11/03/2026
ACLI LEINÌ informa
BOLLETTINO INFORMATIVO N. 2/2026
INVALIDITA’ CIVILE: tutto cambia
Con il decreto legge D.Lgs.3.5.2024, n.62, è cambiato completamente il processo di accertamento e riconoscimento dell’invalidità civile.
A partire dal 1° Marzo 2026 anche la provincia di Torino entra nella sperimentazione delle nuove norme, che varranno dal 1° gennaio 2027 per tutta Italia.
Cosa cambia?
Tutta la pratica di invalidità è diventata compito del medico certificatore.
Sarà lui ad istruire la pratica ed inviarla all’INPS, corredata di tutta la documentazione necessaria.
Prima questo era compito dei patronati, una volta ricevuta la domanda telematica del medico.
Chi è il medico certificatore?
I medici in servizio presso le Aziende sanitarie locali, le Aziende ospedaliere, gli Istituti di ricovero e cura a carattere scientifico e i centri di diagnosi e cura delle malattie rare, nonché dai medici di medicina generale, i pediatri di libera scelta, gli specialisti ambulatoriali del Servizio Sanitario Nazionale, i medici in quiescenza iscritti all’albo, i liberi professionisti e i medici in servizio presso strutture private accreditate.
Attenzione!
la pratica è a pagamento
il medico ha il diritto di rifiutarsi di fare la pratica, per cui occorre rivolgersi ad altro
E i patronati?
Con il numero DOMUS di pratica introduttiva del medico, i patronati si faranno carico della trasmissione dei dati socio-economici necessari per l’erogazione delle prestazioni economiche di invalidità, cecità, sordità e sordocecità civile, eventualmente spettanti (ex modello AP70)

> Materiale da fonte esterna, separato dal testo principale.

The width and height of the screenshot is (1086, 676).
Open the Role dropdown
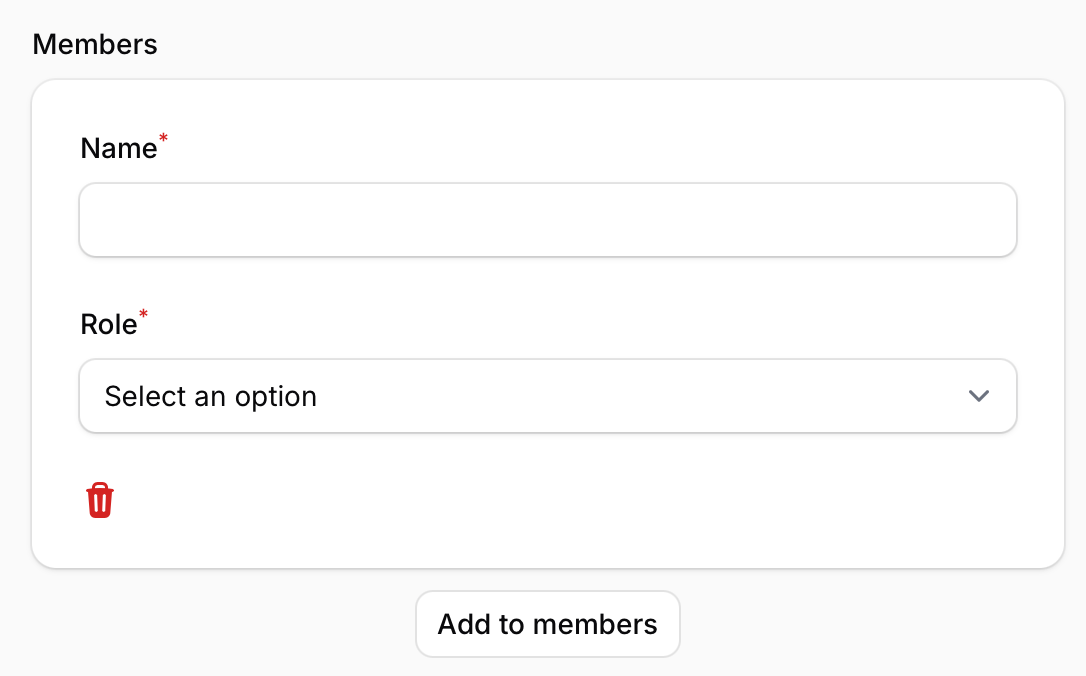point(547,396)
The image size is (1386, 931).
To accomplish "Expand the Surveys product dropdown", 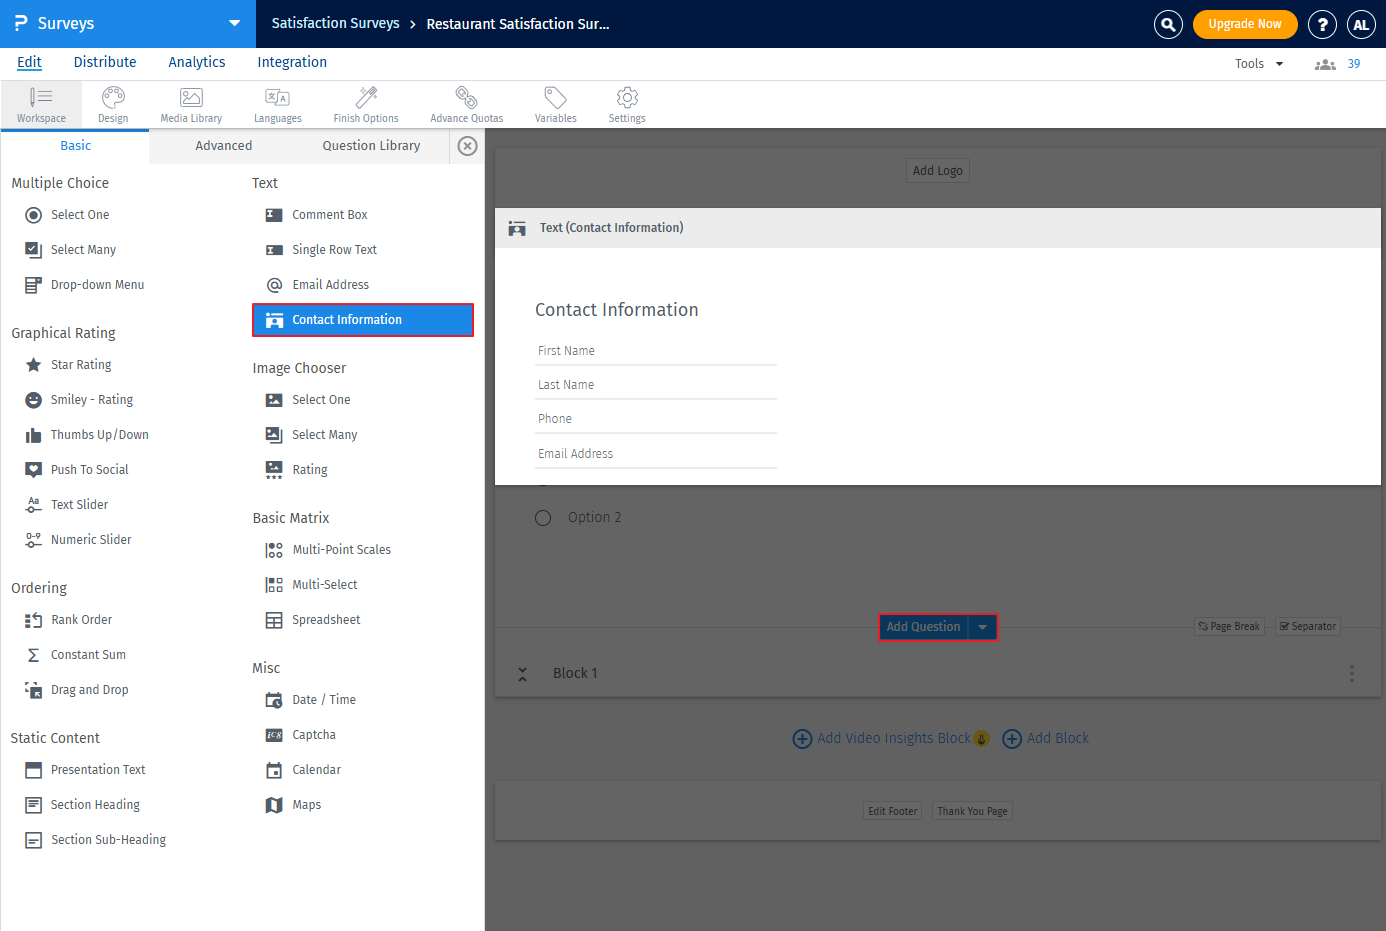I will pos(234,23).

Al momento della domanda di invalidità si può indicare anche un patronato di riferimento (non è obbligatorio e si può cambiare anche dopo), ma tale indicazione può essere utile per la pratica delle erogazioni, ed anche perché il patronato riceve in copia il certificato conclusivo (ex verbale), quindi si è sicuri che non vada perso o non arrivi.